NEW YORK (Reuters Health) - In an equal access health care system, such as Veterans Affairs (VA) hospitals, the outcomes for African-American patients treated for heart disease are similar to, or better than, those of white patients, new research suggests.

In a setting where differences in access and treatment are minimized, "so are racial differences in functional outcome," Dr. Nancy R. Kressin from the VA Medical Center in Bedford, Massachusetts, colleagues report in the American Heart Journal.

They studied the care and outcome of 793 white and 229 black patients with the same degree of heart disease, namely, the restricted blood flow due to blocked arteries, who were treated at five VA hospitals.

There were some racial differences in the treatments received, especially heart bypass surgery, with blacks less likely to have this procedure than whites, Kressin told Reuters Health.

"But despite this, over time, the African-American patients fared better in terms of their functional status (e.g. their ability to do the tasks of daily living)," she said.

"Although African Americans and whites did not receive identical care, the few differences in outcomes suggest that in this case, different care was not 'disparate' care," she and colleagues conclude.

There's a perception that the VA system provides inferior health care.
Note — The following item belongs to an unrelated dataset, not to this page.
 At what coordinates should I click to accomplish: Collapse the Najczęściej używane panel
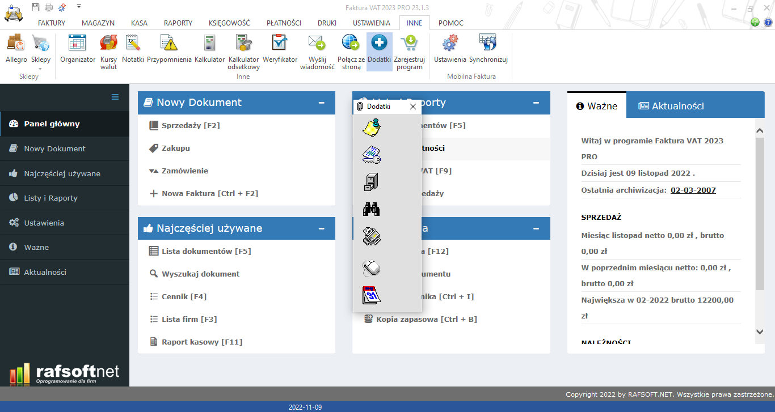pyautogui.click(x=322, y=228)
But Kressin said several recent studies do not support this image of the VA. For example, she cited a 2000 study in which investigators from the Houston VA Medical Center tracked survival after a heart attack among nearly 2,500 veterans and almost 30,000 patients covered by fee-for-service Medicare plans.
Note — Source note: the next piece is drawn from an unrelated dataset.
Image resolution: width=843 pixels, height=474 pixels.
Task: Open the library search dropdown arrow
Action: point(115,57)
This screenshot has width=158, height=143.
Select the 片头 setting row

In this study, veterans were more likely than Medicare patients to have a history of several ailments, including high blood pressure, diabetes, lung disease, stroke or dementia. But compared with the healthier Medicare patients treated at other hospitals, those treated at a VA hospital were just as likely to be alive one month and one year after a heart attack.

"All of this," Kressin told Reuters Health, "suggests that VA care is of high quality and comparable to care patients get through Medicare or elsewhere in the health care system, which should inspire confidence for veterans receiving their care from the VA."